Even worse, instead of the (hopefully) neutral hearing that traditional peer review provides, now the review will be taking place in the realm of institutional politics. Presumably you’d want representatives on the committee to review each paper for merit. To fairly rate each paper, this likely means review by faculty members with the necessary background knowledge. How much additional work does this mean for already overburdened faculty members? What if no one else at your institution works in your field or knows its journals well? Who will review your paper? What if your advisor is on the outs with the head of the funding committee due to some long-running feud?
Does a system like this punish productive laboratories? If you’re churning out brilliant result after brilliant result, will funds be withheld from you in favor of labs who are slower and haven’t yet had their piece of the pie? What if you think the best place for your paper is Nature Communications, with its $5,000 APC, but the committee only wants to give you $1,350 for PLoS ONE? Have you just lost a level of freedom to control your own career?
This sounds like an all-around nightmare — more work for faculty outside of doing actual research, more disputes and grudges, and more roadblocks to getting research results out where they can be used. Funder mandates are a useful tool for broadening access to research results, a great way for funding agencies to get more bang for their buck. But the mandates must be carefully crafted with the practical details clearly worked out in order to be effective.

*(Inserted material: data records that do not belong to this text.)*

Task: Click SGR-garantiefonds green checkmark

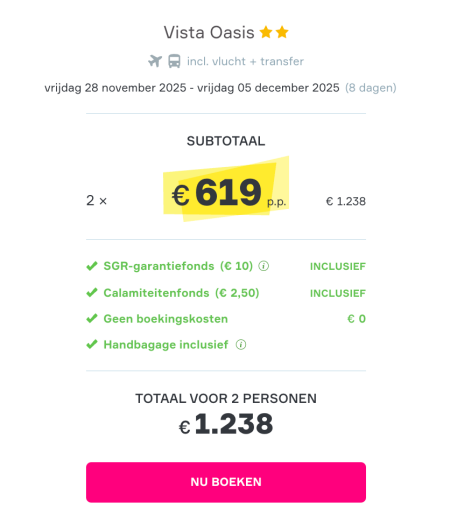Action: pos(92,266)
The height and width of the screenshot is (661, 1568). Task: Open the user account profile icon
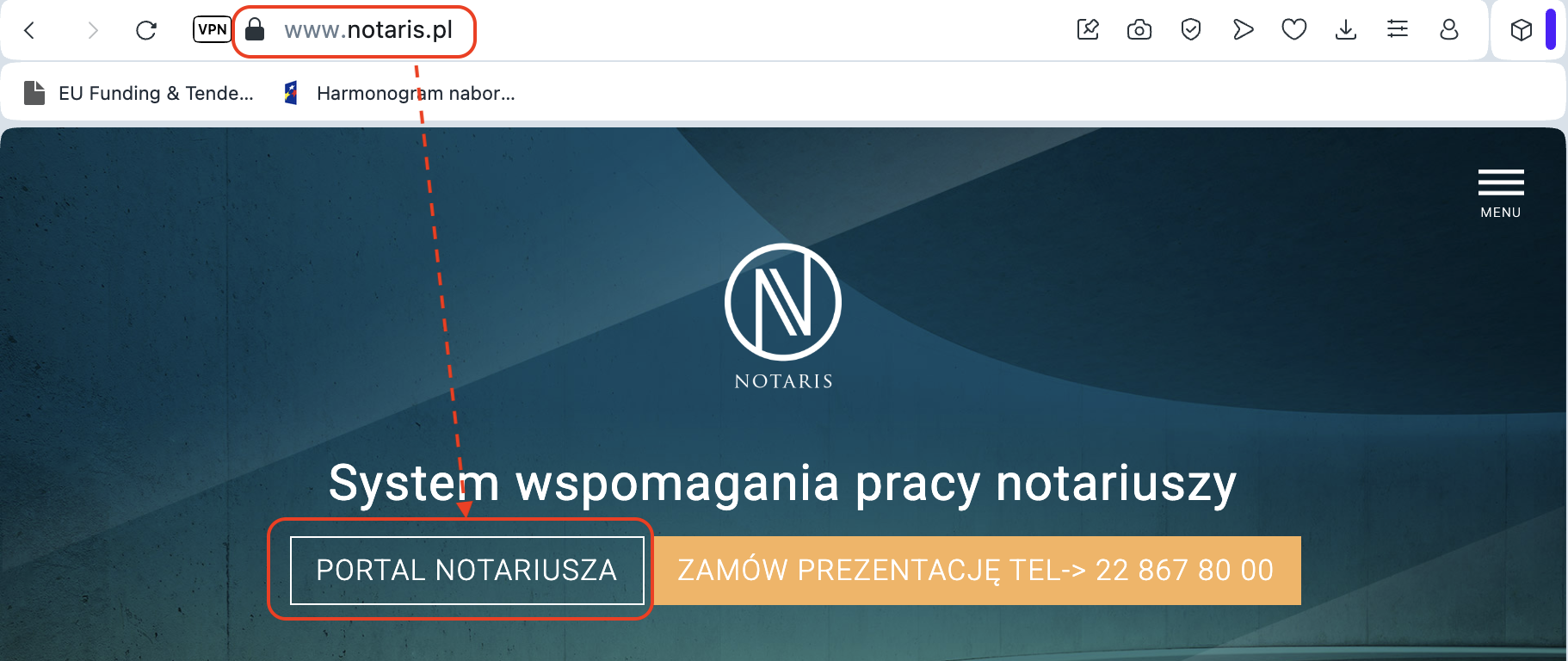tap(1449, 30)
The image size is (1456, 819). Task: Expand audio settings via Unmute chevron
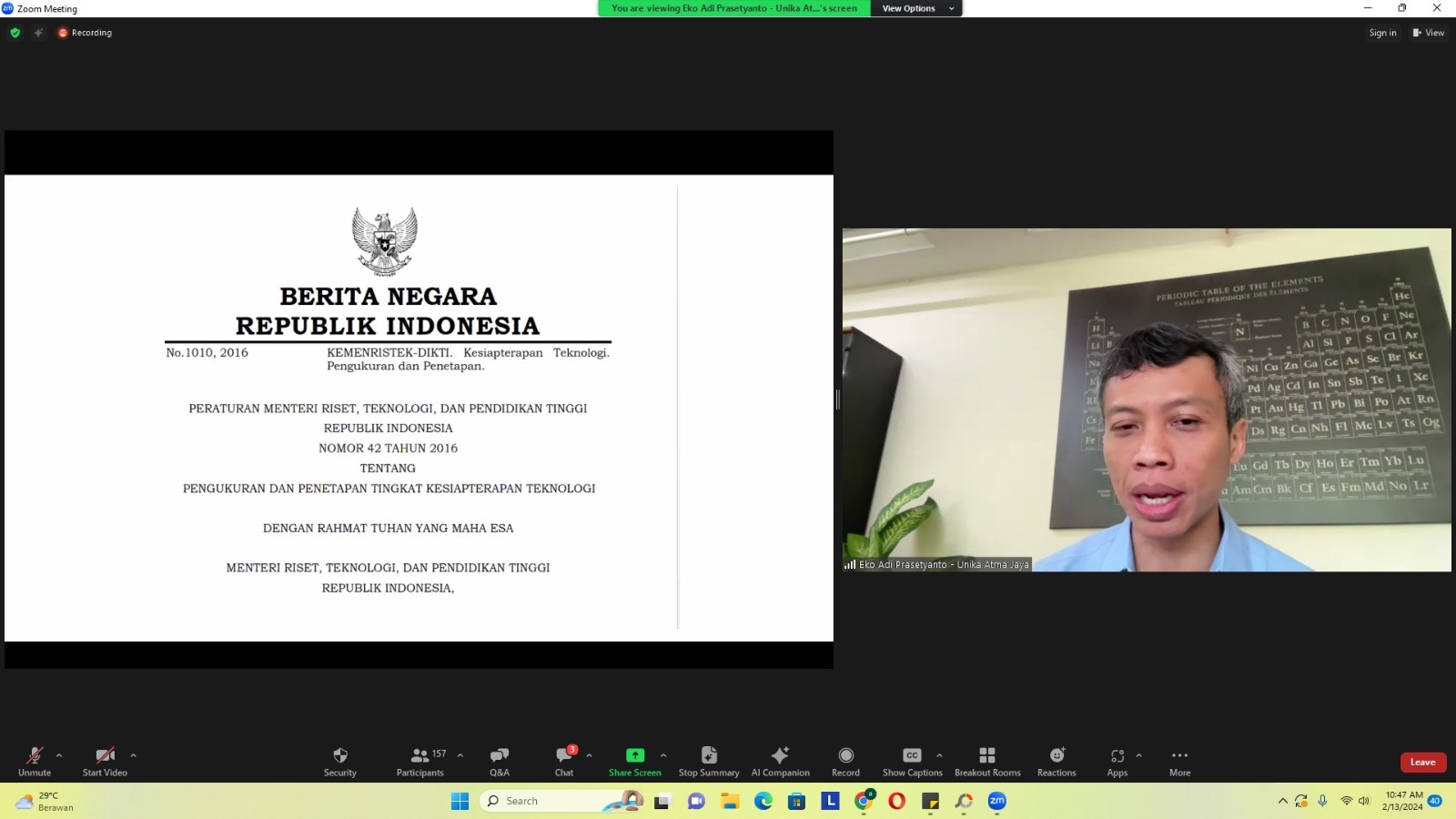click(58, 756)
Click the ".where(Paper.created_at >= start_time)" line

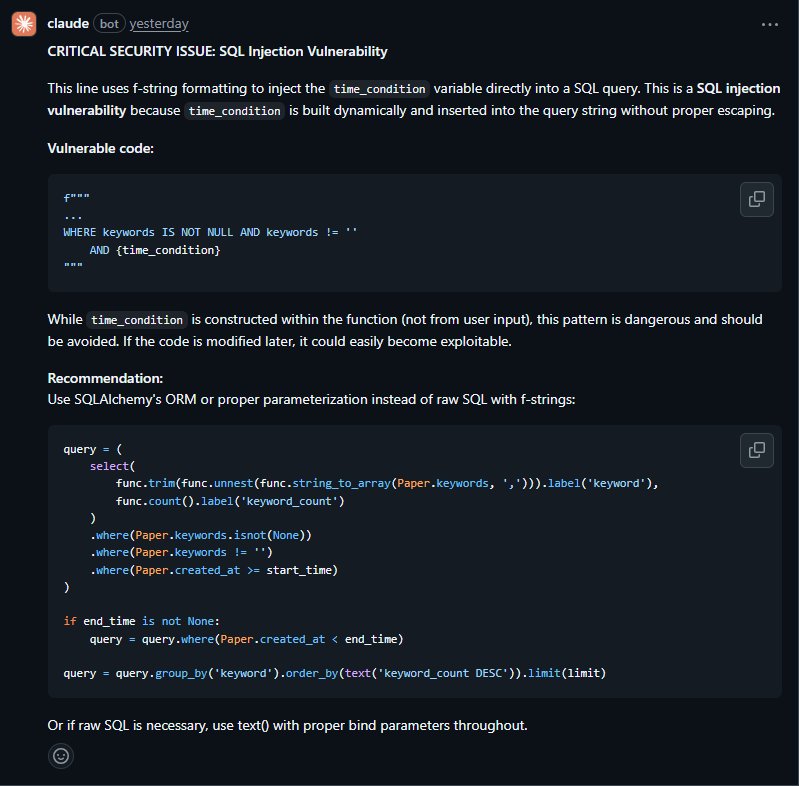pos(214,570)
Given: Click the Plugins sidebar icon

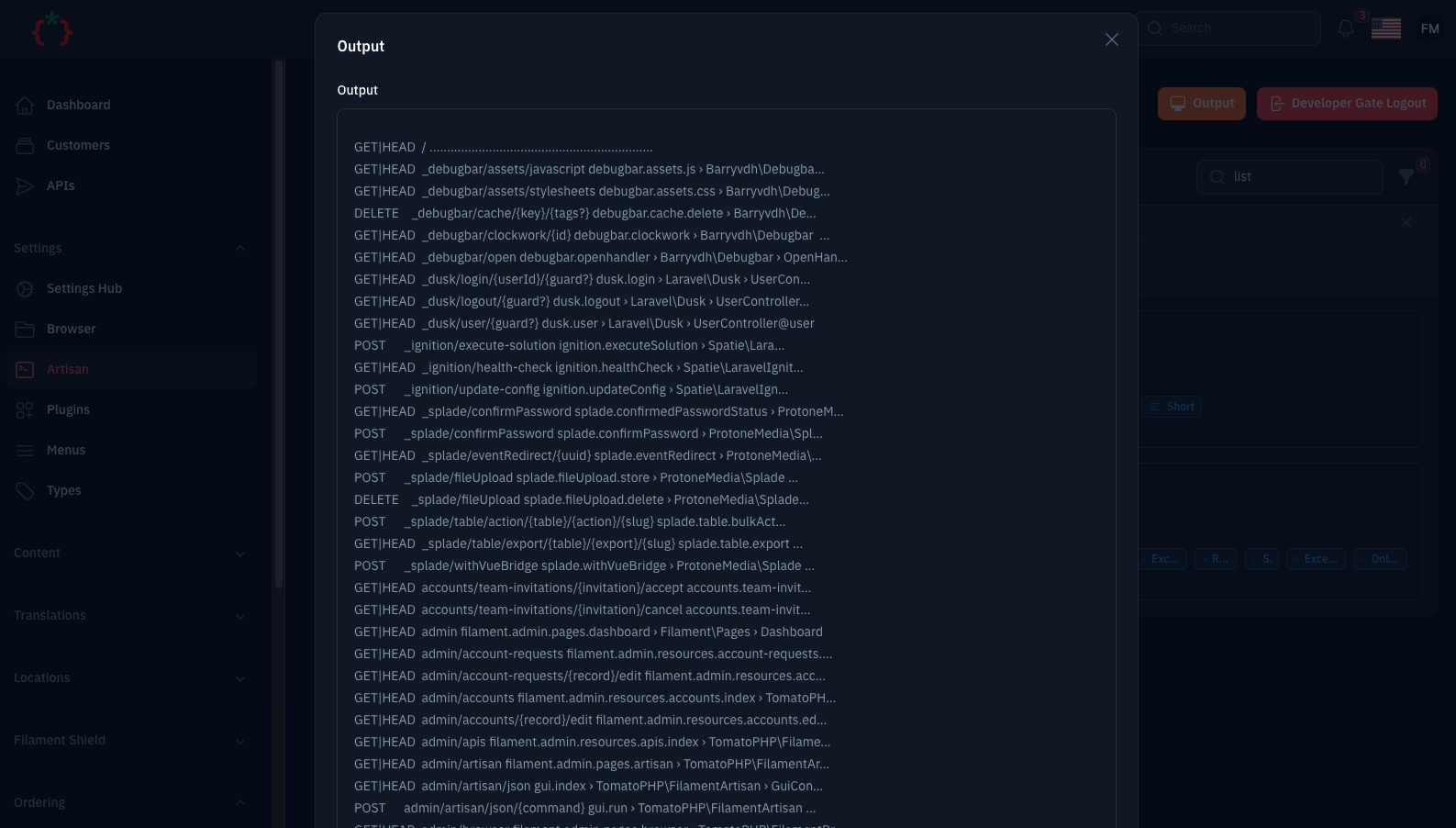Looking at the screenshot, I should (x=25, y=409).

Setting policies like the NIH’s that don’t require additional funding for APC’s is one potential direction for solving this knotty problem. Alternatively, providing publication funds to a specific researcher as part of a grant seems a much less complicated solution than throwing money at universities and hoping they’ll figure things out. There’s an odd disconnect in funding a research project, demanding the funded researcher pay to publish, providing funds for those publications, but then decoupling the funds from the researcher and potentially giving them away to others.
With block grants, there may be an awful lot of researchers out there who are shut out, denied the funds they need for required forms of publishing. This may force researchers to dip into their research budgets or even their own pockets. It might be time to reevaluate eLife, an OA journal with no publication charges, and PeerJ, which will feature a $99 per author lifetime charge. In a world where OA is required and block grants are the mechanism, both are starting to look like major winners. When the money’s coming out of their own personal bank accounts, author priorities are likely to change and the lowest priced journal may end up the busiest.